Dataset records:
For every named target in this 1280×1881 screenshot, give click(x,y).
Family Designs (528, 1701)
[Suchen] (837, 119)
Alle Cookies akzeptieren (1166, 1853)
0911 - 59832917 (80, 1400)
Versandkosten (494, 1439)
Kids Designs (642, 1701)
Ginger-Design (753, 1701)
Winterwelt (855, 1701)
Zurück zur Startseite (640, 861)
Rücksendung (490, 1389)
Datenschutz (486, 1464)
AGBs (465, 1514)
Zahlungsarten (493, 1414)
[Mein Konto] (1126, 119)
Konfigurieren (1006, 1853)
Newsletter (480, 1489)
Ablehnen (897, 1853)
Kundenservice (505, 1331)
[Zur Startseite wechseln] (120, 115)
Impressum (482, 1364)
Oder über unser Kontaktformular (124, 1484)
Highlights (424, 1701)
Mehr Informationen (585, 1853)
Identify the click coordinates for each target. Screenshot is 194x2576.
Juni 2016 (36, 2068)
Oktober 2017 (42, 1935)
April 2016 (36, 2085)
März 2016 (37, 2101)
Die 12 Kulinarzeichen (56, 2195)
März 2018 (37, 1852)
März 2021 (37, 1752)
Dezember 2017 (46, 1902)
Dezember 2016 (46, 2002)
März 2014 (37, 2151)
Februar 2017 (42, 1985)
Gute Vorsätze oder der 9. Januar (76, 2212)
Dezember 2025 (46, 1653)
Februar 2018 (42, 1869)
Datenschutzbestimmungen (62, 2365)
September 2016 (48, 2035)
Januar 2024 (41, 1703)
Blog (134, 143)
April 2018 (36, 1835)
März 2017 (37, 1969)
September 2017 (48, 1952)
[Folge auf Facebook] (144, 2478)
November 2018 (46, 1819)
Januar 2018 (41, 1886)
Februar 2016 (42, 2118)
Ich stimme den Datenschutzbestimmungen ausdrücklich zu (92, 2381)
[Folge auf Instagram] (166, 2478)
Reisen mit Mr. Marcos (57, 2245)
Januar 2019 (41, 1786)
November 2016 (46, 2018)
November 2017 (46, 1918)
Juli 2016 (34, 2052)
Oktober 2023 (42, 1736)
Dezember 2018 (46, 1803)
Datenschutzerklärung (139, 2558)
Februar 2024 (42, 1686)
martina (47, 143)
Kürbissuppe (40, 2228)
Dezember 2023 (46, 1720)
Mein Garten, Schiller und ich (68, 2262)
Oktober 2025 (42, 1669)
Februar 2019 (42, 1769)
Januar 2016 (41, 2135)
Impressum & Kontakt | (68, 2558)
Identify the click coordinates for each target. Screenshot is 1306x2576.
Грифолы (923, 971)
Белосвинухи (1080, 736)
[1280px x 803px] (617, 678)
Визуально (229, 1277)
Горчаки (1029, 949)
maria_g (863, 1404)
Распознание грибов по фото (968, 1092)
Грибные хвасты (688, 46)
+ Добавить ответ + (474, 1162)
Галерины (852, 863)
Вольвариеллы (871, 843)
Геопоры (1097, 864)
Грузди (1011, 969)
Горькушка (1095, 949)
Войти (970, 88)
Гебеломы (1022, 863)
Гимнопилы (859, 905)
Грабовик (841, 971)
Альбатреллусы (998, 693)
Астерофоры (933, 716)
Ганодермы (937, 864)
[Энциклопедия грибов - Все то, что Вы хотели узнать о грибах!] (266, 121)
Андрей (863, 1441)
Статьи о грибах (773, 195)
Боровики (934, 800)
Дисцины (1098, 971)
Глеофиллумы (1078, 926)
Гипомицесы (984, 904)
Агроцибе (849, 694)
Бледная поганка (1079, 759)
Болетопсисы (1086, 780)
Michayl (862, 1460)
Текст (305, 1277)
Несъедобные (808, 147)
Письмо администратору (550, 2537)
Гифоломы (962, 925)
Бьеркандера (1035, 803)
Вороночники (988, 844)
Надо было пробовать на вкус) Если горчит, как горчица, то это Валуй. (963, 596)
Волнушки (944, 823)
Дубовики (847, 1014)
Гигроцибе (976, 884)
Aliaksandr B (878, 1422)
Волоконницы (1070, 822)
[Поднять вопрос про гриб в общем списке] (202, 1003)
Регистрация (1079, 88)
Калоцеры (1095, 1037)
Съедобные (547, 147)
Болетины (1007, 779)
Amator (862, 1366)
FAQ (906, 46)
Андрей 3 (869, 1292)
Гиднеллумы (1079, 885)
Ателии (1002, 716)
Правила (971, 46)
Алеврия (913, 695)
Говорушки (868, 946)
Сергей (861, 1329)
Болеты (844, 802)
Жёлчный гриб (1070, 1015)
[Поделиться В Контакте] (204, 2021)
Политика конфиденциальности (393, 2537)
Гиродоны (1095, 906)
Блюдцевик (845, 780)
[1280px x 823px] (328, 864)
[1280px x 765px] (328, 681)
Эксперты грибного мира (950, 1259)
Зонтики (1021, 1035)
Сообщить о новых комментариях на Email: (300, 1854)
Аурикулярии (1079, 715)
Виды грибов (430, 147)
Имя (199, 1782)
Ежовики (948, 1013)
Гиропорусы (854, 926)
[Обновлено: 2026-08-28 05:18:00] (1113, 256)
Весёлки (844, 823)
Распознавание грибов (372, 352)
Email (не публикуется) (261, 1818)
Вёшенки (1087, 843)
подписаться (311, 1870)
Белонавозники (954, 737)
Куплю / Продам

The task: What lines of the data contain the string "Identify"? List them.

Solution for this exercise:
Identify the click coordinates for each target. Screenshot is 194x2576.
Identify the click coordinates for each target. Screenshot is 1306x2576.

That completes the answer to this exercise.